• **Your task**: Please turn everything from the line containing "Task: Click the user account icon" down to the end of the records into a JSON list of strings, one string per line, with blank lines left out. Leave the pictures out of your answer.

* BEGIN Supplied material *

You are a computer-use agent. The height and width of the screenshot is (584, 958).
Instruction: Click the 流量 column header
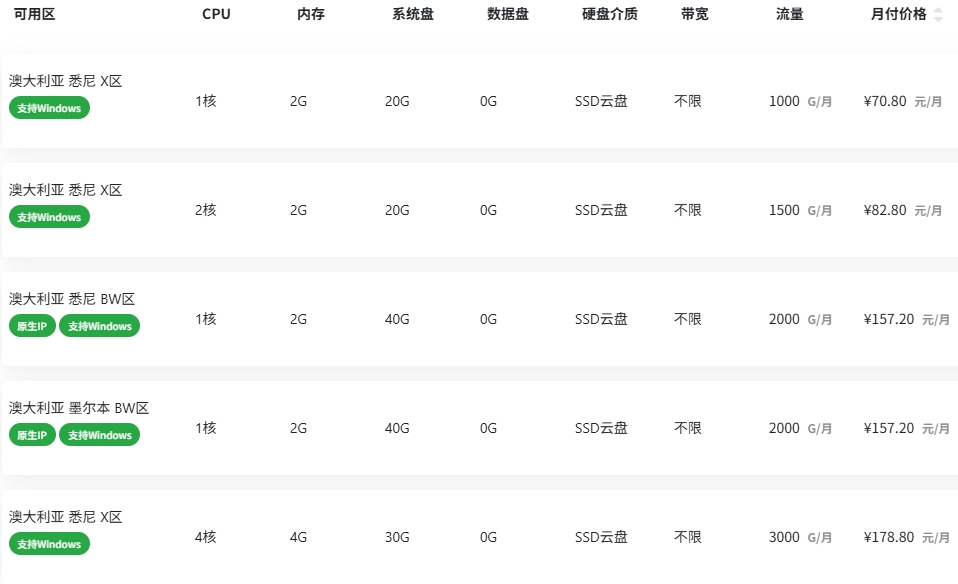click(x=790, y=15)
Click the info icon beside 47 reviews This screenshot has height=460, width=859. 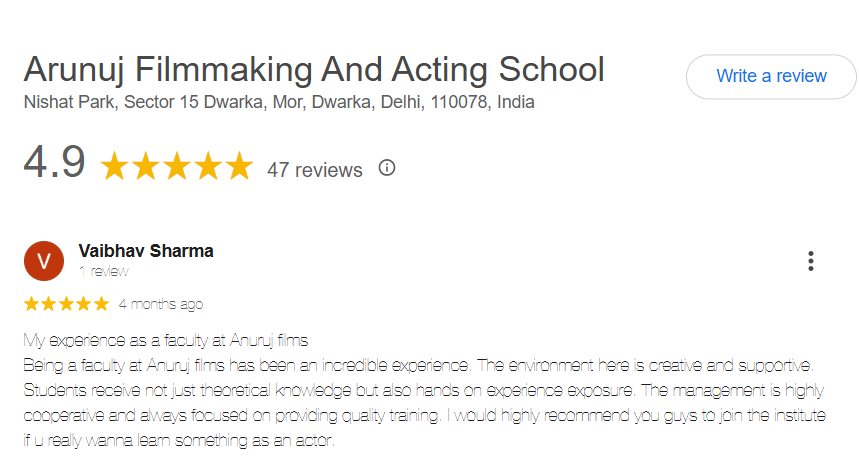click(387, 168)
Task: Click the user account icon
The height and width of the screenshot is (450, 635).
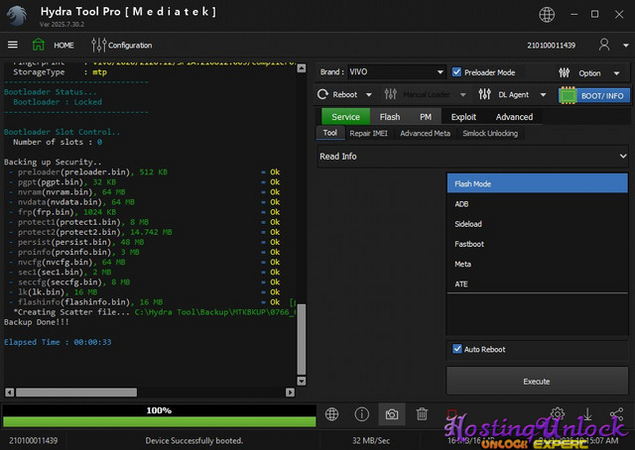Action: tap(604, 45)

* END Supplied material *

• **Exercise response**:
[
  "Task: Click the user account icon",
  "The height and width of the screenshot is (450, 635).",
  "Action: tap(604, 45)"
]